▸ Description of the task: Quote everything in the material from the line containing "Task: Click the" down to the line containing "Action: pyautogui.click(x=508, y=333)", and reproduce nothing else.

▸ Records provided:
++++++++

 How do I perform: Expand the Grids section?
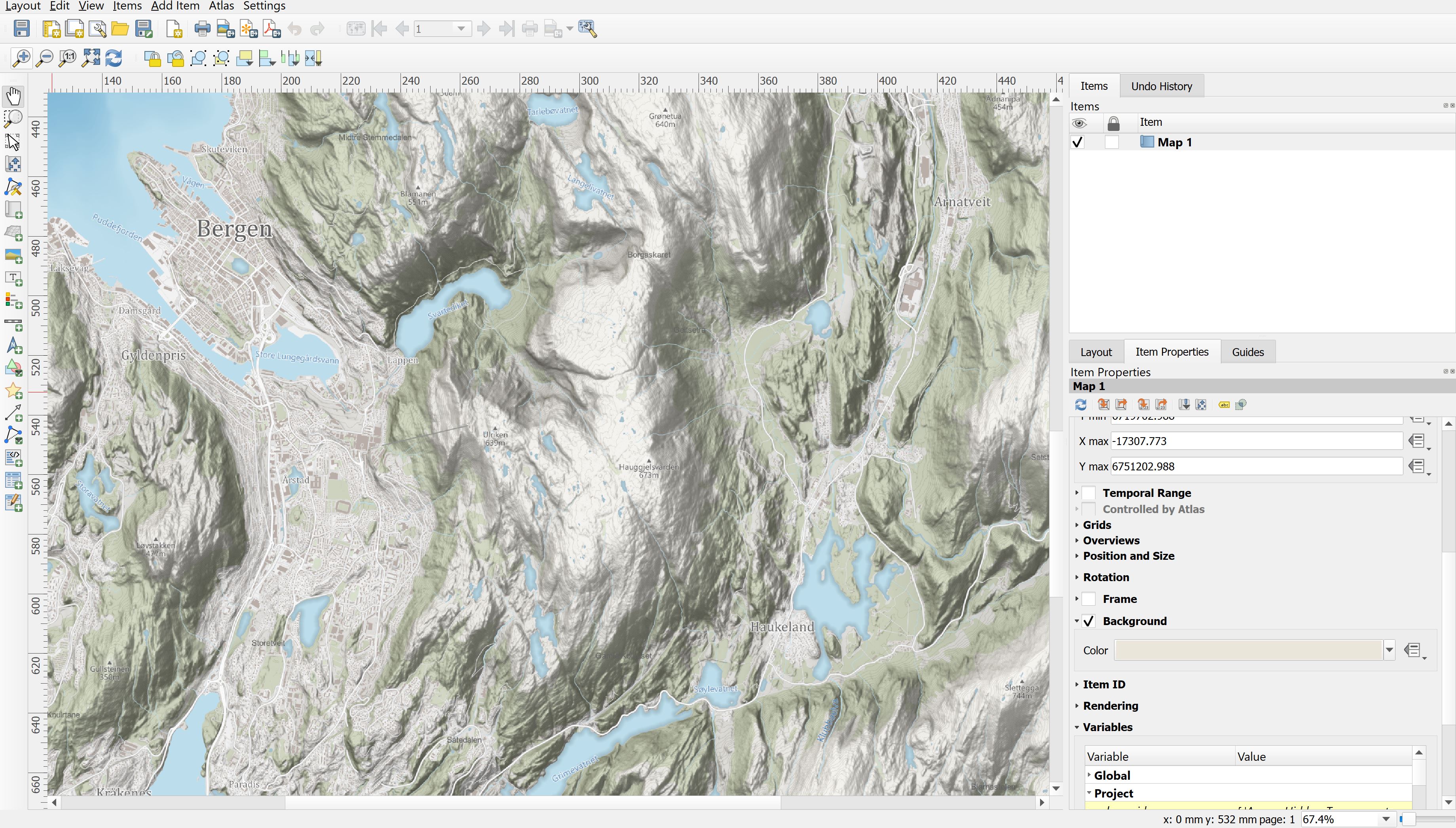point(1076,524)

++++++++

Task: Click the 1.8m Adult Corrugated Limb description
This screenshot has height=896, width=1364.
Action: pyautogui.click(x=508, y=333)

++++++++

▸ Written response:
Task: Click the 1.8m Adult Corrugated Limb description
This screenshot has height=896, width=1364.
Action: pyautogui.click(x=508, y=333)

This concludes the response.